Apesar da miséria em que viviam, confiavam em seus talentos e tinham a certeza do sucesso! Ambas eram pobres, fisicamente debilitadas, donas de timbres únicos, inimitáveis,
Adotaram nomes artísticos, sem nenhuma pesquisa astrológica, Adiléia Silva da Rocha tornou-se Dolores Duran e Edith Giovanna Gassion fez-se Edith Piaf.
A francesa, primeiramente chamada no meio artístico como la Môme Piaf, pequeno pardal, por sua aparência frágil e sua poderosa voz, depois foi chamada Edith Piaf.
Já o nome da brasileira, lhe foi atribuído em razão da doença cardíaca que lhe acompanhava desde a infância, dores que perduram. Talvez, justo por conviver com a doença e estar ciente da brevidade da vida, soube viver de modo intenso, impetuoso, pode ser, até mesmo, considerado irresponsável. Ao cantar em inglês, francês, italiano e espanhol parecia uma falante nativa destes idiomas. Possuía uma habilidade impressionante em reproduzir os sons de línguas estrangeiras que jamais havia estudado formalmente. Compunha em qualquer espaço. Suas canções-poema nasciam em mesas de bar, escritas com o lápis de olho em um guardanapo qualquer.

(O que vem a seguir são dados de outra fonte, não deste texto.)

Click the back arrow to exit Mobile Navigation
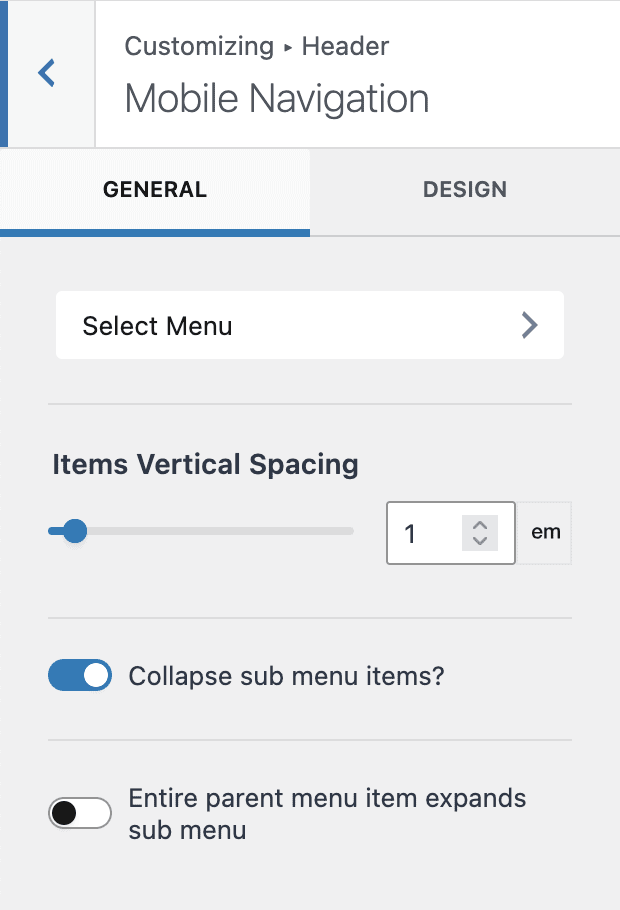Viewport: 620px width, 910px height. point(48,73)
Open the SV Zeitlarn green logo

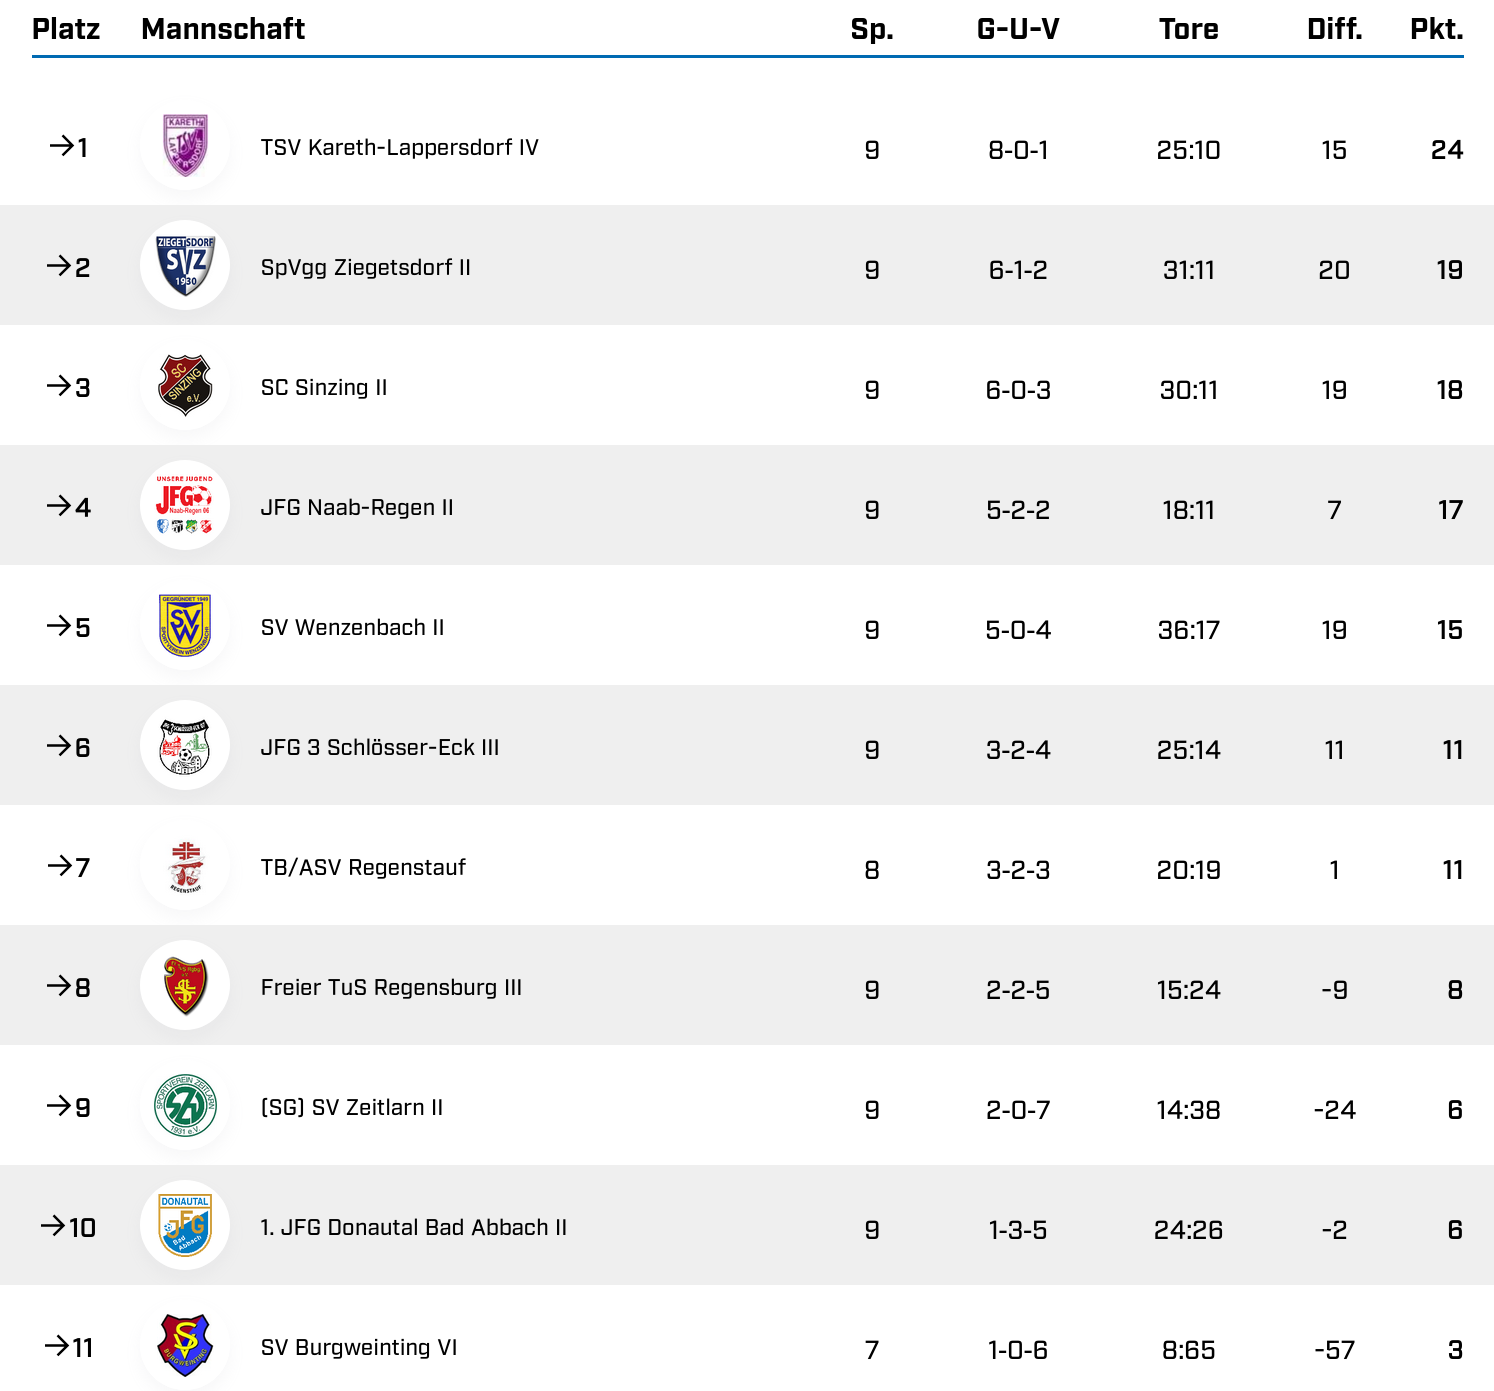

Dolores faleceu com vinte e nove e Piaf aos quarenta e oito anos. Aproveitaram ao máximo a vida. Sem medir as sérias conseqüências do uso de drogas e bebidas. Viveram muito pouco para as muitas composições e interpretações inesquecíveis. Canções que falam do amor como poucas. Mulheres com alma de artista que nasceram para o palco (apesar da péssima aparência de Piaf). Tiveram vários amores, casamentos desastrosos, mas jamais desistiram de amar. Acreditaram no amor e o entoaram em cada interpretação musical. Eternizaram o nobre sentimento em suas vozes singulares.
Enfrentaram inúmeros preconceitos: pobreza, marginalidade, sexo, raça. Nunca se intimidaram, nunca desistiram. Piaf chegou a cair no palco, mas sempre retornava, pois já não sabia viver longe dele. Dolores e Edith cantaram a vida até o último instante.
Dolores Duran e Edith Piaf me fizeram lembrar Cazuza, sem limites para viver, para aproveitar a vida. E para amar! Foram criticados por preconceituosos pela maneira como conduziram seus dias. E serão eternamente aplaudidos pelos que amam a arte!